Newman's access to the federal government had come first through her connection to Eleanor Roosevelt. Newman and Miller were part of the circle of women who surrounded Eleanor Roosevelt in the 1920s and 1930s. They were both regular guests at Val-Kill, the cottage that Franklin Roosevelt built for Eleanor Roosevelt near the family mansion at Hyde Park. During the mid-1930s, Newman visited the White House regularly. In 1936, she received national news coverage when Franklin and Eleanor Roosevelt invited her and a group of young women garment and textile workers to stay as guests for a week at the White House.

Newman also made a point of reaching out to ethnic constituencies who had been ignored or shut out of trade unions. She worked to bring African American women as well as Mexican American women into previously all-white labor unions.

===Post-World War II years===

After World War II, Newman and Miller were commissioned by the U.S. Departments of State and Labor to investigate postwar factory conditions in Germany. During the Truman years, Newman addressed the White House Conference on child labor and served as a regular consultant to the U.S. Public Health Service on matters of child labor and industrial hygiene.
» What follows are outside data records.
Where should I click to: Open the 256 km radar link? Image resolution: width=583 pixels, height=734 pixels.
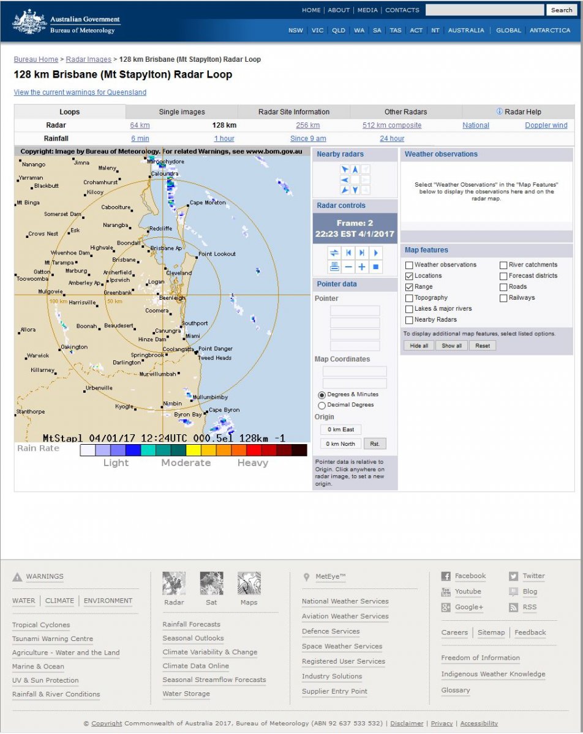click(x=307, y=125)
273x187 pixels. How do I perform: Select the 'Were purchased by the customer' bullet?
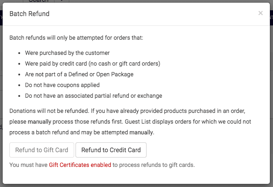pos(67,53)
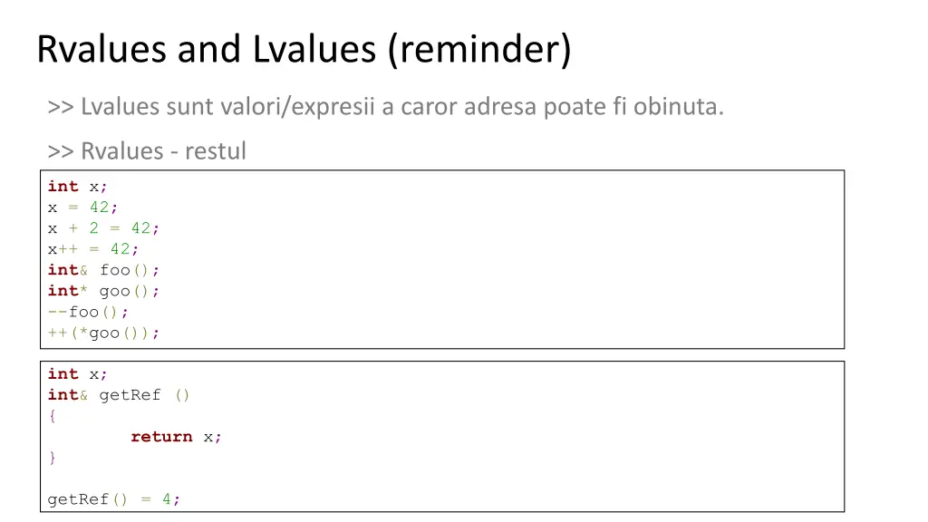Image resolution: width=928 pixels, height=522 pixels.
Task: Select the "int& getRef ()" function signature
Action: tap(120, 395)
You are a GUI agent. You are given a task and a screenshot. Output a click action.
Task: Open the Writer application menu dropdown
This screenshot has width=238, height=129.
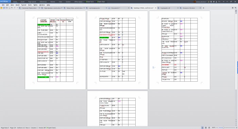[x=5, y=1]
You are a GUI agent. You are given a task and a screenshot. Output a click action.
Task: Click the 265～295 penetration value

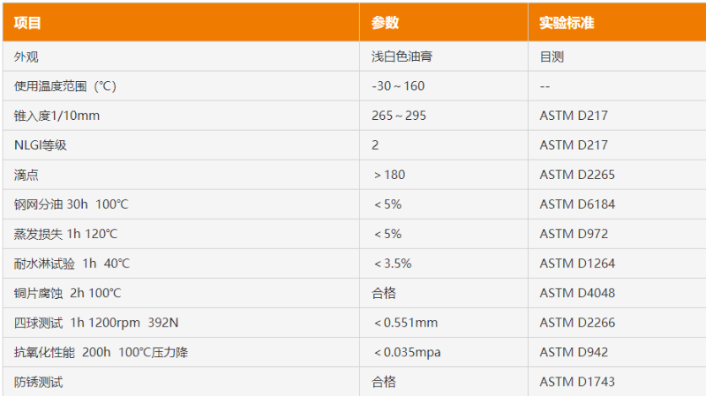click(x=399, y=116)
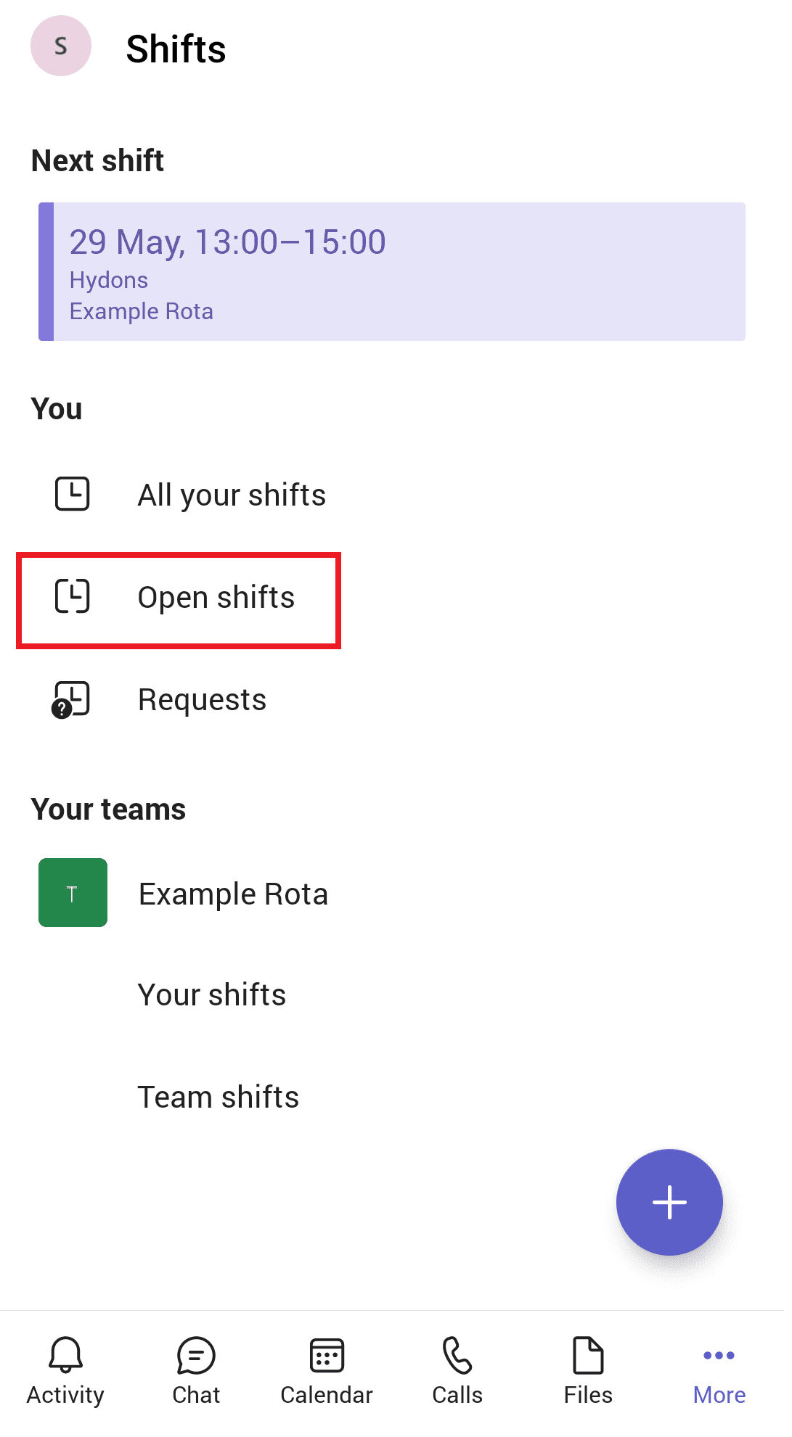
Task: Switch to the Calls tab
Action: click(x=457, y=1371)
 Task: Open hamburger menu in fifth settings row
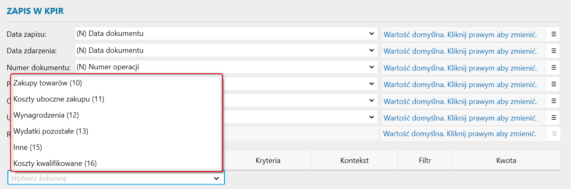tap(554, 101)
Newman continued to work for the ILGWU until 1983. Mentorship was Newman's major contributions to the women's labor struggle in the later years of her career. Writing, lecturing, and advising younger women organizers, Newman educated and prepared them for the future. Moreover, during her seventy-plus years with the union, she waged a constant struggle to convince male leaders to acknowledge the needs and talents of women workers.

With the revival of the feminist movement in the 1970s, the elderly Newman came to be seen as a feminist hero. In 1974, the Coalition of Labor Union Women honored her as a foremother of the women's liberation movement. In addition, she spoke regularly to historians and reporters and to groups of young women workers, her heavily wrinkled face telling as much as her words about her decades of struggle on behalf of the labor movement. Newman's regular writings also serve as a valuable resource for scholars of women and trade unionism.

===Death and legacy===

Pauline Newman died on April 8, 1986, at the New York City home of her adopted daughter, Elisabeth Burger. She was 98 years old at the time of her death. Newman's death aroused grief and sadness among the ILGWU and women trade unionists. She had created a space for herself as a negotiator- standing with one foot in the male-dominated labor movement and one foot in the cross-class world of women reformers. She influenced many people during her time. Her contributions as an organizer, a legislative expert, a writer, and a mentor to younger women activists were significant and wide-ranging.

Newman left an unpublished autobiography, the manuscript of which resides at the Kheel Center for Labor-Management Documentation and Archives at Cornell University in Ithaca, New York.